As much as this topic has been exhausted, I thought I would throw more gas on the fire.
I am reviewing sectors, sector funds, stocks, etc. tonight. In the broad market, what is working and what isn't. What comes to mind is some of the undercurrent themes in this thread. So I thought I'd share.
SAFE returns as opposed to MAX returns is one underlying theme in a number of posts. The point I want to make is, what may SEEM safe may not be.
The example I want to make is bonds vs. bond funds. Someone, perhaps B&B but I'm not going to try to look it up, said to shy away from bond funds. I held back from agreeing at the time, just to not clog things up.
IF you buy a bond, or bank CD, what you get is what you sign up for. A yield of X% for Y Period. Hold to maturity, and all things equal you get your money back at the end and earn whatever rate you sign up for.

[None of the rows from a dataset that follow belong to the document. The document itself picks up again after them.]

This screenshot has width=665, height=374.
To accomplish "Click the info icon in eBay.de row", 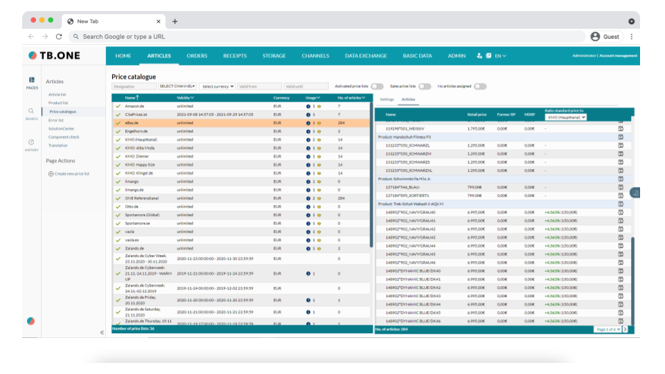I will coord(308,123).
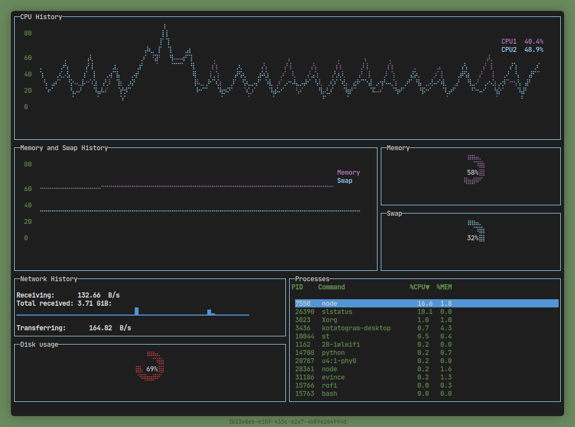575x427 pixels.
Task: Click the Command column header
Action: coord(332,287)
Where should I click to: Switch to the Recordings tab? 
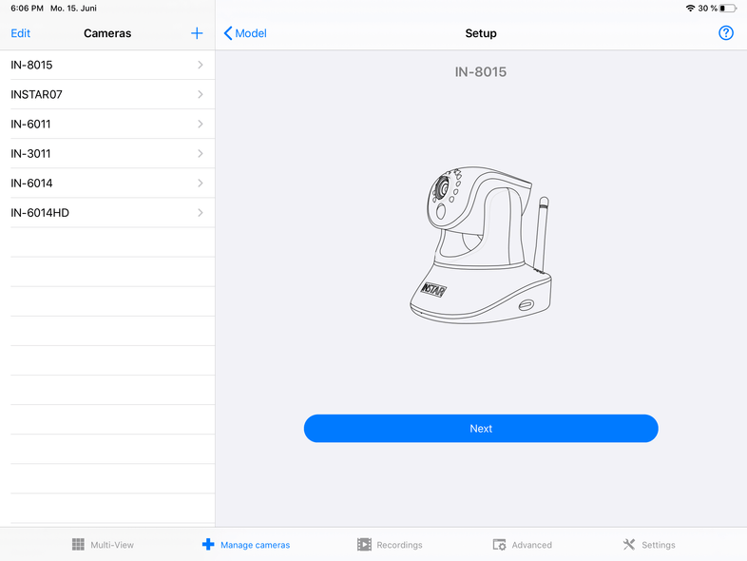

IF you buy a bond fund, that isn't the case. Bond prices and market value goes up as yields go down, and vice versa. A fund holds a basket of bonds. As a fund investor you have a share of the basket. Every day your share is marked to market. Your fund has no maturity, so if rates go up and stay up you have a permanent capital loss.

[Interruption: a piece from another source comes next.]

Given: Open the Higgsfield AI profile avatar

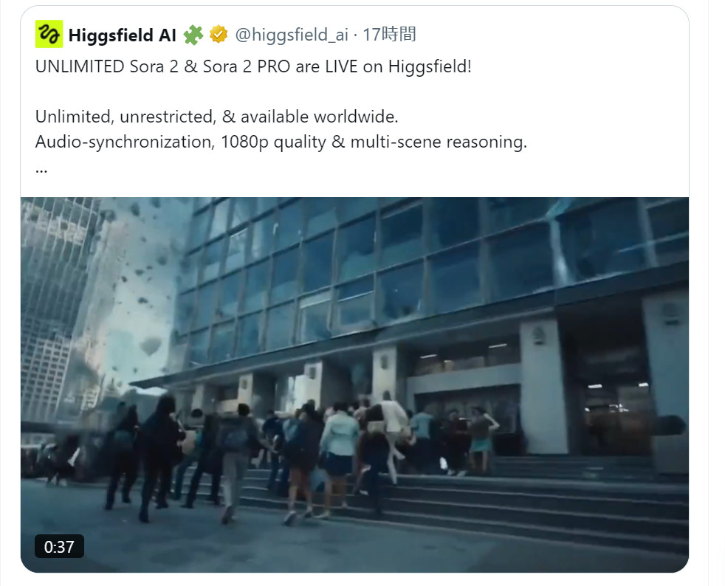Looking at the screenshot, I should tap(49, 34).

At the moment bond yields are spiking up hard, and market values of bonds are tumbling. This is causing significant upset in the high PE tech world causing such stocks to get hit pretty hard.
So you think you have diversified by buying a bond FUND? Think again, because both your bond fund and your tech stocks are going down together.
On the other hand, as techs tumble that cash is going into safety (not bonds). Among the groups being bought are utilities. Yields better than bonds, and deemed (at the moment) as safe. The Utes are not immune to the impact of rising rates, but so far more so than bonds.
Here is a chart of one popular bond EFT. Depending on your timeframe of the hold its either down or flat. You could do as well taking that money and stuffing it into your sock drawer. Or better by doing that.
More than you want to know.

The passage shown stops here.